|Alternative names||Fairy cake, patty cake, cup cake|
|Place of origin||United States|
|Main ingredients||Butter, sugar, eggs, flour; optionally frosting and other cake decorations|
A cupcake (also British English: fairy cake; Hiberno-English: bun; Australian English: fairy cake or patty cake) is a small cake designed to serve one person, which may be baked in a small thin paper or aluminum cup. As with larger cakes, icing and other cake decorations such as fruit and candy may be applied.
The earliest extant description of what is now often called a cupcake was in 1796, when a recipe for "a light cake to bake in small cups" was written in American Cookery by Amelia Simmons. The earliest extant documentation of the term cupcake itself was in "Seventy-five Receipts for Pastry, Cakes, and Sweetmeats" in 1828 in Eliza Leslie's Receipts cookbook.
In the early 19th century, there were two different uses for the term cup cake or cupcake. In previous centuries, before muffin tins were widely available, the cakes were often baked in individual pottery cups, ramekins, or molds and took their name from the cups they were baked in. This is the use of the name that has remained, and the name of "cupcake" is now given to any small, round cake that is about the size of a teacup. While English fairy cakes vary in size more than American cupcake, they are traditionally smaller and are rarely topped with elaborate icing.

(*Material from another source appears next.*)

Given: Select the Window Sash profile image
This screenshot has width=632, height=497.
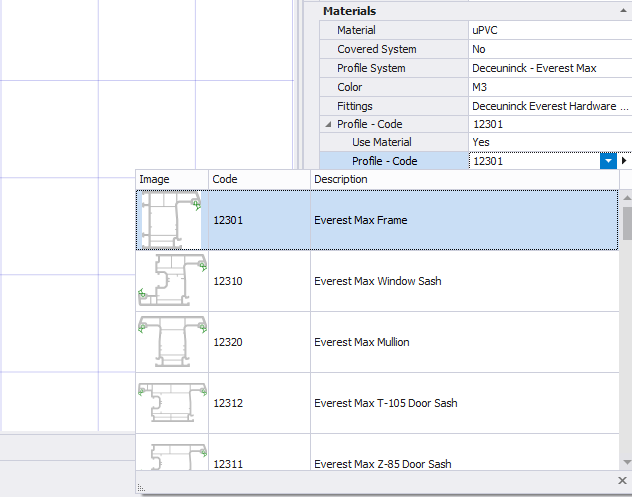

The other kind of "cup cake" referred to a cake whose ingredients were measured by volume, using a standard-sized cup, instead of being weighed. Recipes whose ingredients were measured using a standard-sized cup could also be baked in cups; however, they were more commonly baked in tins as layers or loaves. In later years, when the use of volume measurements was firmly established in home kitchens, these recipes became known as 1234 cakes or quarter cakes, so called because they are made up of four ingredients: one cup of butter, two cups of sugar, three cups of flour, and four eggs. They are plain yellow cakes, somewhat less rich and less expensive than pound cake, due to using about half as much butter and eggs compared to pound cake.
The names of these two major classes of cakes were intended to signal the method to the baker; "cup cake" uses a volume measurement, and "pound cake" uses a weight measurement.
A standard cupcake uses the same basic ingredients as standard-sized cakes: butter, sugar, eggs, and flour. Nearly any recipe that is suitable for a layer cake can be used to bake cupcakes. The cake batter used for cupcakes may be flavored or have other ingredients stirred in, such as raisins, berries, nuts, or chocolate chips.
Because their small size is more efficient for heat conduction, cupcakes bake much faster than a normal layered cake. During baking, the volume of the batter initially increases due to the production of carbon dioxide, then decreases upon cooling due to the release of leavening gases.
Cupcakes may be topped with frosting or other cake decorations. They may be filled with frosting, fruit, or pastry cream. For bakers making a small number of filled cupcakes, this is usually accomplished by using a spoon or knife to scoop a small hole in the top of the cupcake. Another method is to just insert the pastry bag in the middle of the cupcake. In commercial bakeries, the filling may be injected using a syringe. Elaborately decorated cupcakes may be made for special occasions.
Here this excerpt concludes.